I had the same reaction as many around me when I heard that another mass shooting had taken place in Florida on Wednesday, Feb. 14. I had the same reaction when I heard that the blood of 17 victims, aged 14-49, had been spilled in a normal everyday high school, according to the New York Times.

I had no reaction at all.

According to gunviolencearchive.org, 29 mass shootings have happened in 2018 so far. We have not made it out of February, and over 50 people have been lost to gun violence. A number as high as 17 in a single shooting makes people remember to send prayers on Twitter, but no one is surprised anymore.

I and many others no longer feel safe from gun violence while attending university. I do not feel safe going to a movie theater, or visiting any historically charged site or event.

With the frequency of the violent acts around us, it is natural to be afraid.

The question is, are these instances unavoidable? Are these tragedies, so constant that we are numb to them, the result of chance? How can it be chance, if the U.S. makes up less than 5 percent of the world’s population yet holds 31 percent of its mass shooters, as reported by CNN?

CNN also cited the Congressional Research Service, to show that Americans owned approximately 48 percent of the 650 million guns in the world.

The Second Amendment is important in its place in history, but it is being abused. People are dying because Americans cannot stand the idea of proper gun control other countries have had for decades. A law by itself is not a moral stance; if the law is not working correctly, it should be modified or changed.

The right to bear arms in and of itself is not worth the blood bathe the U.S. has experienced for the last several years.

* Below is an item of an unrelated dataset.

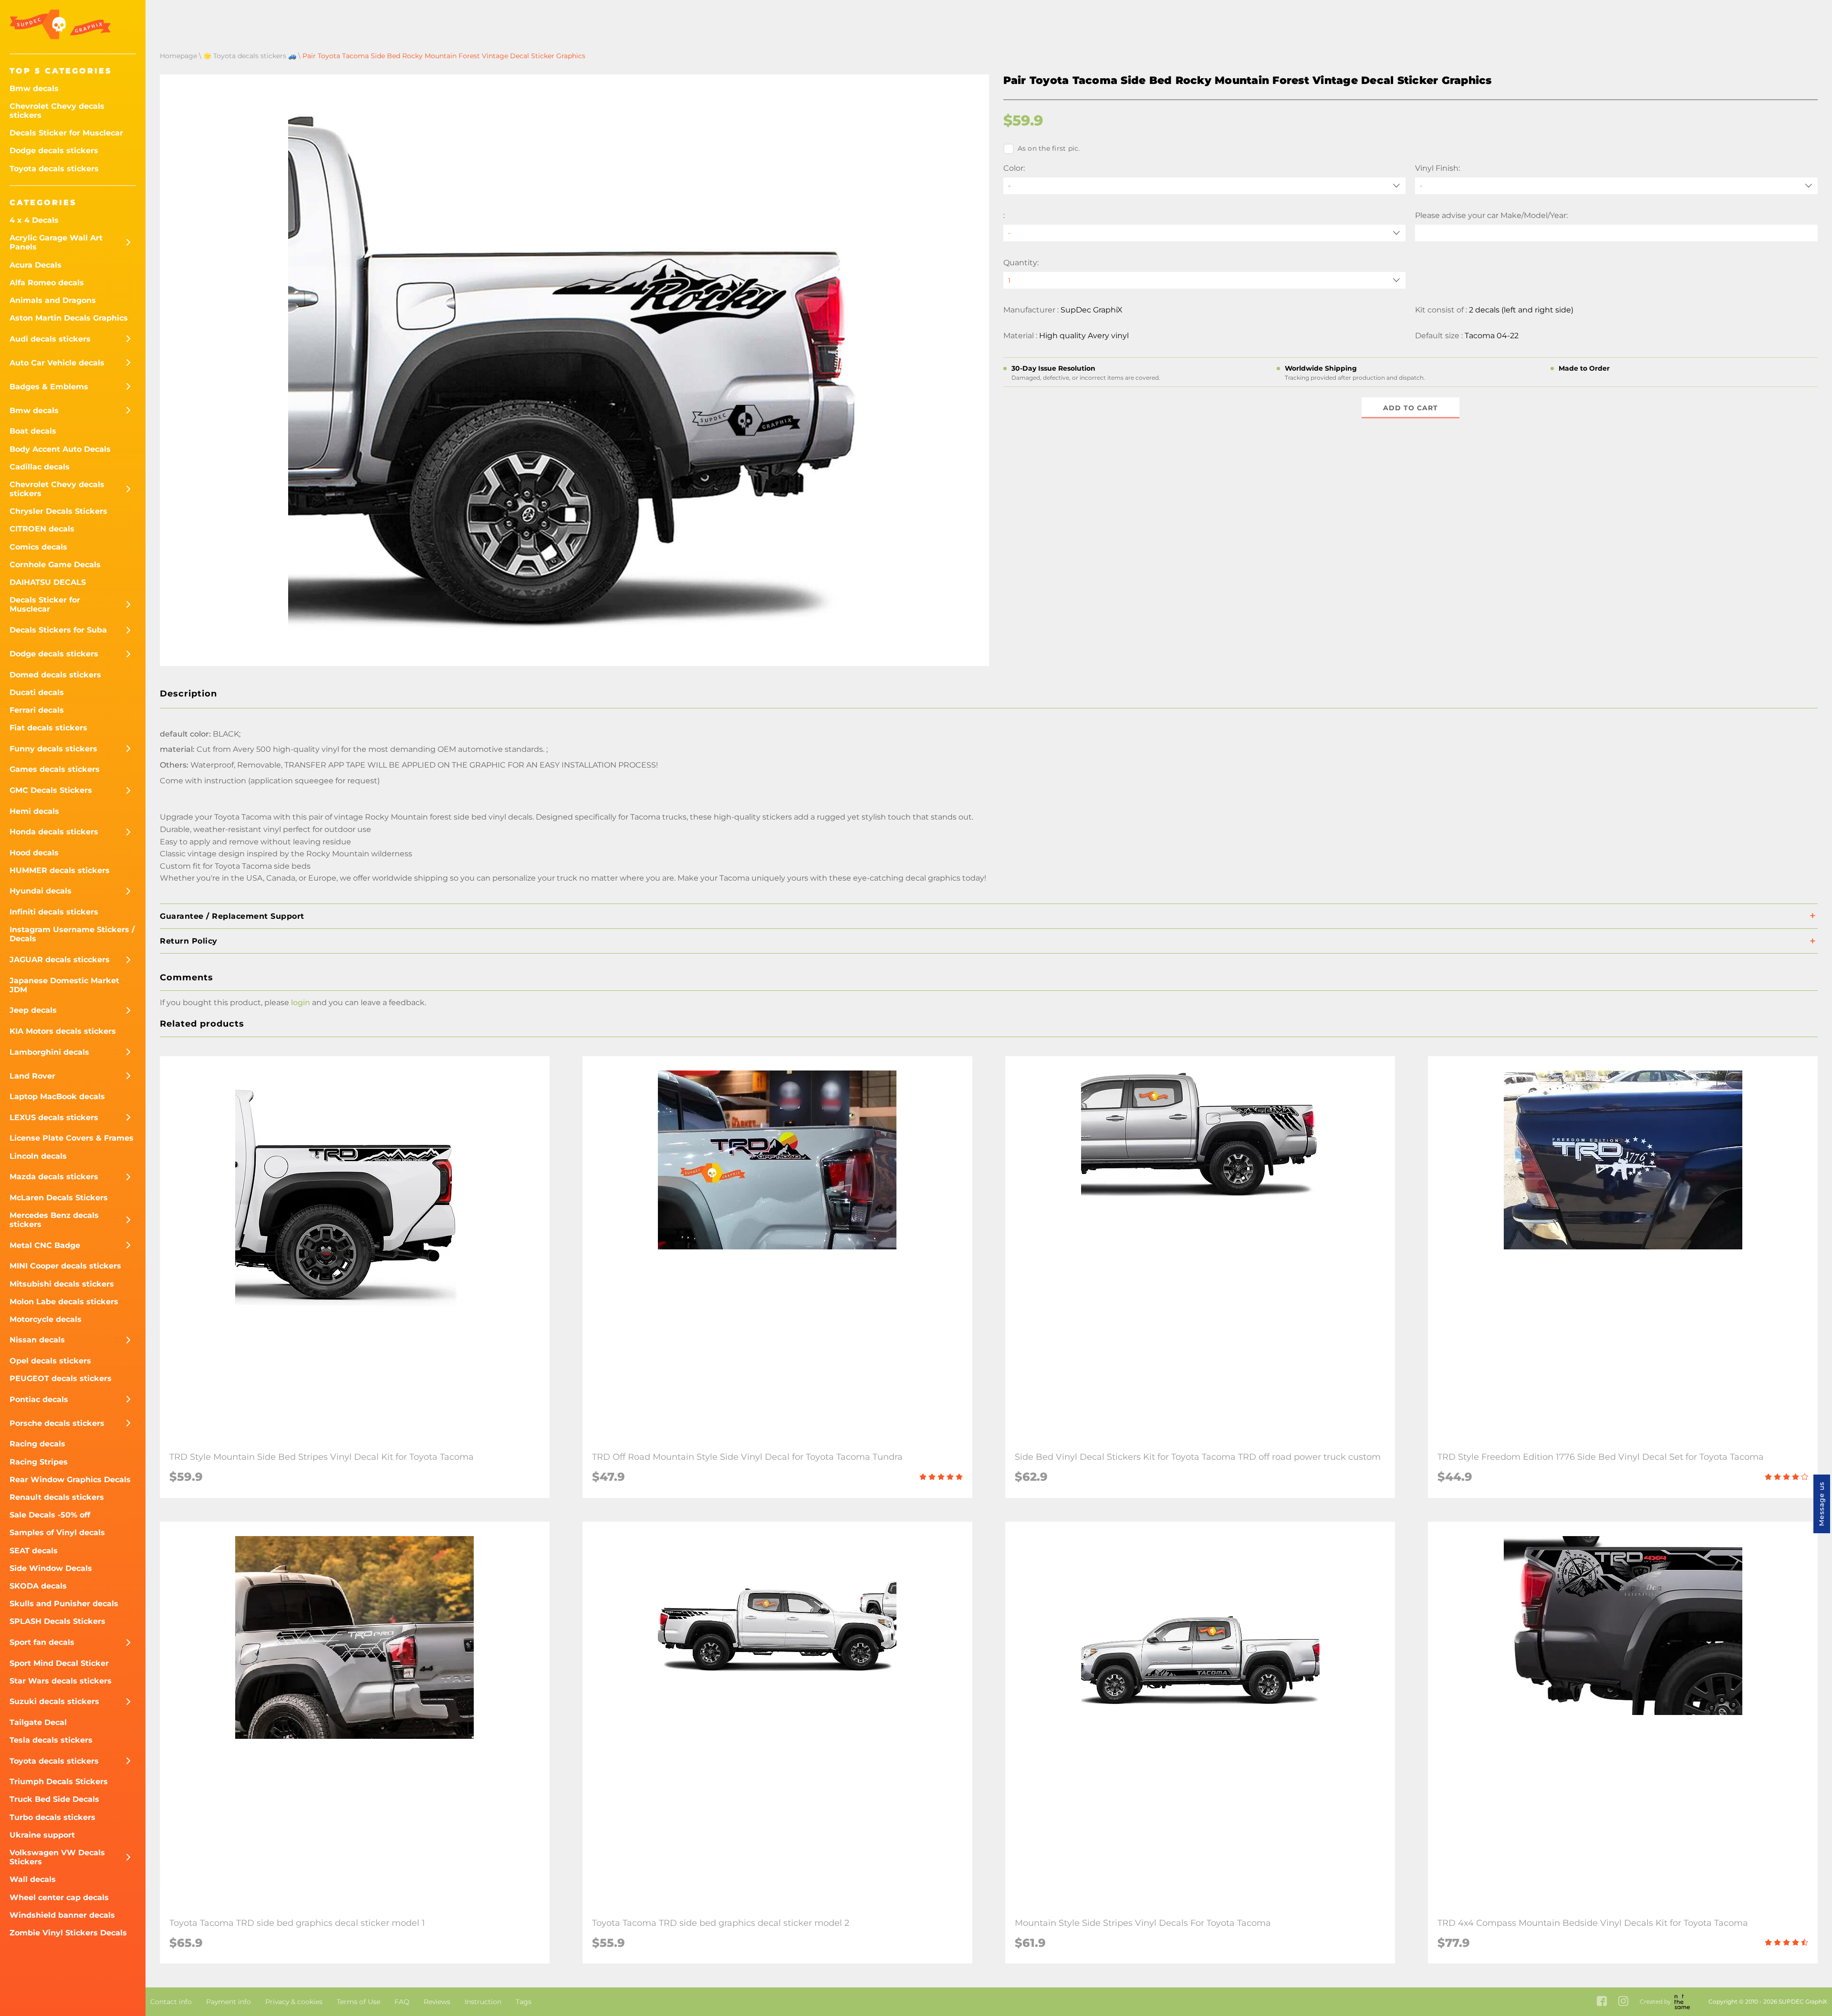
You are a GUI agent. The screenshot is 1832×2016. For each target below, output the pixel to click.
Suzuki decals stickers (54, 1701)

Having a gun to protect your family is not helpful when you or your family might be just as likely to pick up the gun and either use it for the wrong reasons or cause a deadly accident. If you must keep the gun locked away in a safe so that your children cannot get their curious hands on it, it will never be properly available should an emergency surface where its use would be appropriate.

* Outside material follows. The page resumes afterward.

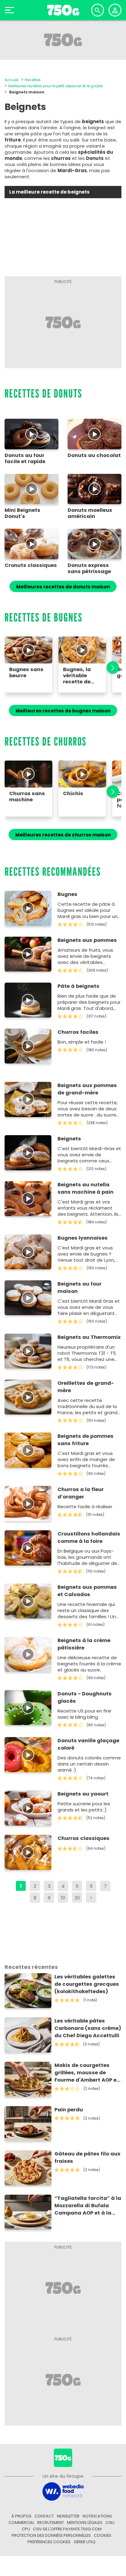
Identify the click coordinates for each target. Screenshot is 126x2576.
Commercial (21, 2522)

As other countries reel in horror as our death count rises, we Americans post a prayer or condolence to our favored social media and scroll on. Claims have risen, predictably, that the Florida shooter had a history of mental illness. At the end of the day, however, these are not indicators of a killer; they are as normal in the average individual as in a random killer. Many of these people are as sane as we would deem necessary, and the people with mental illnesses and disorders we attribute this to are more often victims than perpetrators. The fact is, the option to commit the crime is enough for some people. Some may figure out how to cheat even a solid system and get their hands on a gun, but as we see in other countries, the likelihood of an actual mass shooting would drop exponentially.

It is not mental illness. They are completely average, dangerously average people. It is that average people are not actually the moral positive we take them to be. Until guns are more difficult for the normal person to come by, this trend of gun violence will continue.

Until then, the average American will scroll past, and hope they are not next.